Nota Bene Episode 71: Shifting Regulatory Landscapes at the FDA: Cannabis, Vaping and Intelligent Medical Devices with Allison Fulton
2019 ushered in numerous changes and new initiatives at the U.S. Food and Drug Administration (FDA). From the increasing popularity of cannabis use to the rapidly evolving nature of artificial intelligence in medical devices, we’re reflecting on some of the initiatives the FDA tackled in 2019 and exploring what lies ahead for the agency in 2020.
Joining Michael Cohen for this conversation is Allison Fulton. Allison is a partner in the Life Sciences and FDA team and is based in Sheppard Mullin’s Washington, D.C. office. Allison advises life sciences companies, including pharmaceutical, medical device, dietary supplement, food and cosmetic companies, in matters relating to the development, manufacture, and marketing of products regulated by the U.S. FDA.

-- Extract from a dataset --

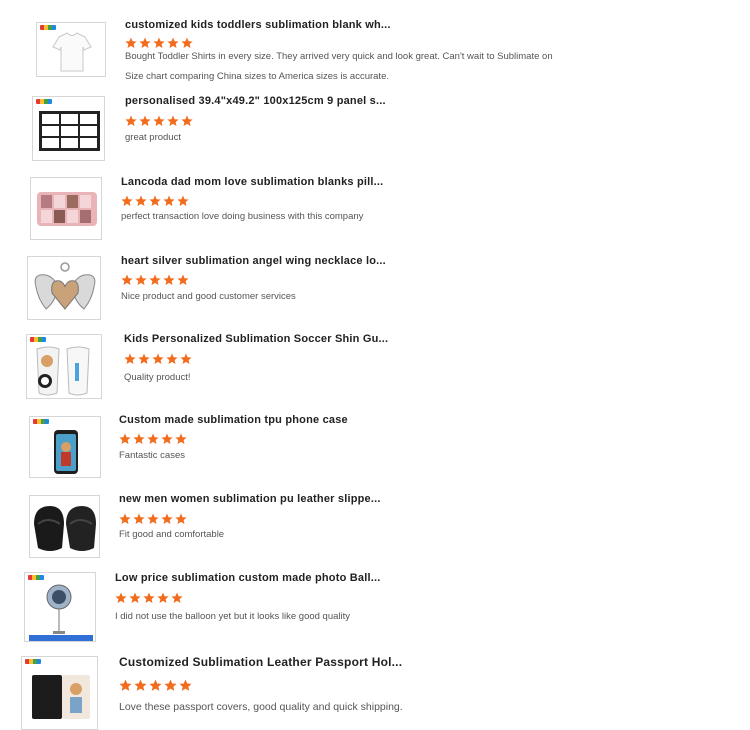  Describe the element at coordinates (208, 296) in the screenshot. I see `review-comment: Nice product and good customer services` at that location.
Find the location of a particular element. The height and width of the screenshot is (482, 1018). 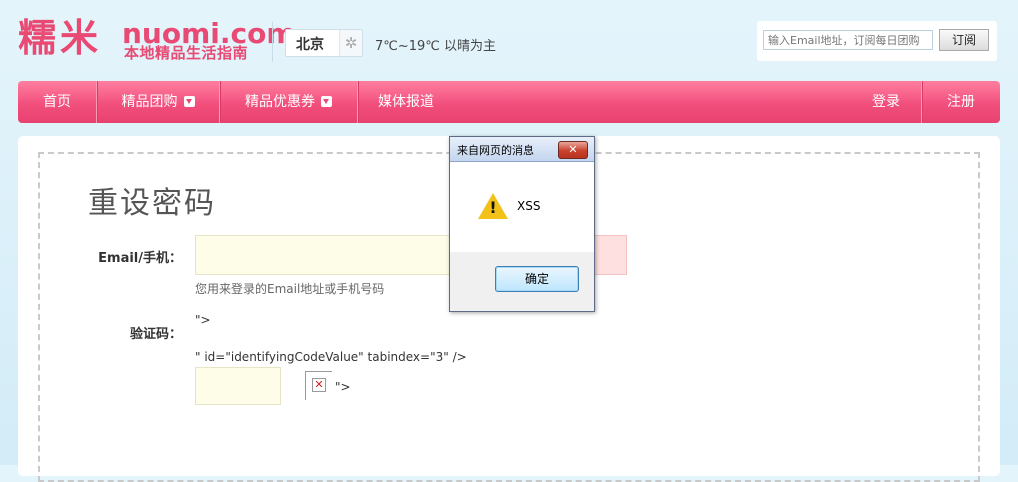

close-icon: ✕ is located at coordinates (573, 150).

What We Discuss in This Episode:
- What role does the FDA play in public health and safety, especially when epidemics like the coronavirus threaten global health?
- Are we all overreacting to the impact of the coronavirus? What is the right approach to addressing fears?
- What updates and changes were made by the FDA in 2019 under the new commissioner?
- The shifting public opinion regarding cannabis products and the impact on regulation
- How has the lack of data relating to CBD effected the progress of FDA regulation?
- Is the FDA still relevant when many cannabis product manufacturers already produce and distribute products without FDA regulation?
- What components of vaping products cause the most damage to the human body?
- What is the FDA doing to try to regulate vaping products?
- Is technology in medical products evolving at a faster rate than the FDA can keep up with?
- What is the FDA’s post-market device regulation model?
- What are some of the major issues the FDA is likely to focus on in 2020?
- What safeguards exist to protect biologic innovators?
- What are compounding pharmacies and how can they help patients?